Parameter description:

component_name: Must match the nice component in components.yaml, determining reward backend and projection dimensions.
warmup_step / update_step / update_times: Control the dynamic selection schedule; total steps = warmup_step + update_step × update_times.
eval_dataset: Validation set (Alpaca/ShareGPT style); reward model is used for scoring during generation.
output_dir: Path to save LoRA adapters and caches.

Step 4: Run Training

FORCE_TORCHRUN=1 DISABLE_VERSION_CHECK=1 dataflex-cli train examples/train_lora/selectors/nice.yaml

Step 5: Model Merge and Export

Configuration file path:

DataFlex/examples/merge_lora/llama3_lora_sft.yaml

Example configuration:

model_name_or_path: meta-llama/Meta-Llama-3-8B-Instruct
adapter_name_or_path: ../dataflex_saves/nice_output
template: llama3
trust_remote_code: true

export_dir: ../dataflex_saves/Llama-3.1-8B_nice_lora_sft
export_size: 5
export_device: cpu  # choices: [cpu, auto]
export_legacy_format: false

Parameter description:

adapter_name_or_path: Path to the LoRA adapters obtained from NICE dynamic selection training.
export_dir: Output directory for the merged full model.

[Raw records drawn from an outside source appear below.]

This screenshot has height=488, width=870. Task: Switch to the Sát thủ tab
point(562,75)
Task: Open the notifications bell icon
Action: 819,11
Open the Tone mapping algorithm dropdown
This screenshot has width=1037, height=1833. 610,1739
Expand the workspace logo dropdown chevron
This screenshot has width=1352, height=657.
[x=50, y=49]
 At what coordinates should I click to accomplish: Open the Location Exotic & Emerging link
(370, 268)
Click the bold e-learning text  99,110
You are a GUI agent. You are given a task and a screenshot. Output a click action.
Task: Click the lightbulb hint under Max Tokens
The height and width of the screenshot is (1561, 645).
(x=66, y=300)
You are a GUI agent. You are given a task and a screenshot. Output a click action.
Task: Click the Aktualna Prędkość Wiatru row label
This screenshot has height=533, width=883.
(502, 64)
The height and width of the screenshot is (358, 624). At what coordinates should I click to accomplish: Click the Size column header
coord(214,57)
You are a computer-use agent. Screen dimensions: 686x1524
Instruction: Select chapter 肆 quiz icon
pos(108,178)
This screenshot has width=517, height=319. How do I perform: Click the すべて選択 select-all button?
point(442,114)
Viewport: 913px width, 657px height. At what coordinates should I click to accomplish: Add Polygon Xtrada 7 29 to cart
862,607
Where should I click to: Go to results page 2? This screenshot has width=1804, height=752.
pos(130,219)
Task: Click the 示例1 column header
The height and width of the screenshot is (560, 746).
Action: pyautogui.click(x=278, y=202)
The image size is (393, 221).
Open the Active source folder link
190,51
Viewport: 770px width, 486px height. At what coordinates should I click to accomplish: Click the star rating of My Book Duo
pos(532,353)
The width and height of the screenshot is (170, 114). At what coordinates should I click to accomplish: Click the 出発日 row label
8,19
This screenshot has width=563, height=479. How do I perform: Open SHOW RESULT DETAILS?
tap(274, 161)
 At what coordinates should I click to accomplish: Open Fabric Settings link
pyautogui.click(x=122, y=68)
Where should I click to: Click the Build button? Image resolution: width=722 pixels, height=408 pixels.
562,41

Run the merge and export command:

llamafactory-cli export llama3_lora_sft.yaml

The merged model will be saved to:

/dataflex_saves/Llama-3.1-8B_nice_lora_sft

3. Model Evaluation

It is recommended to use the DataFlow Model QA Evaluation Pipeline to systematically evaluate the generated model, and to inspect the scoring logs in cache_dir to analyze the reward model’s sensitivity to different samples.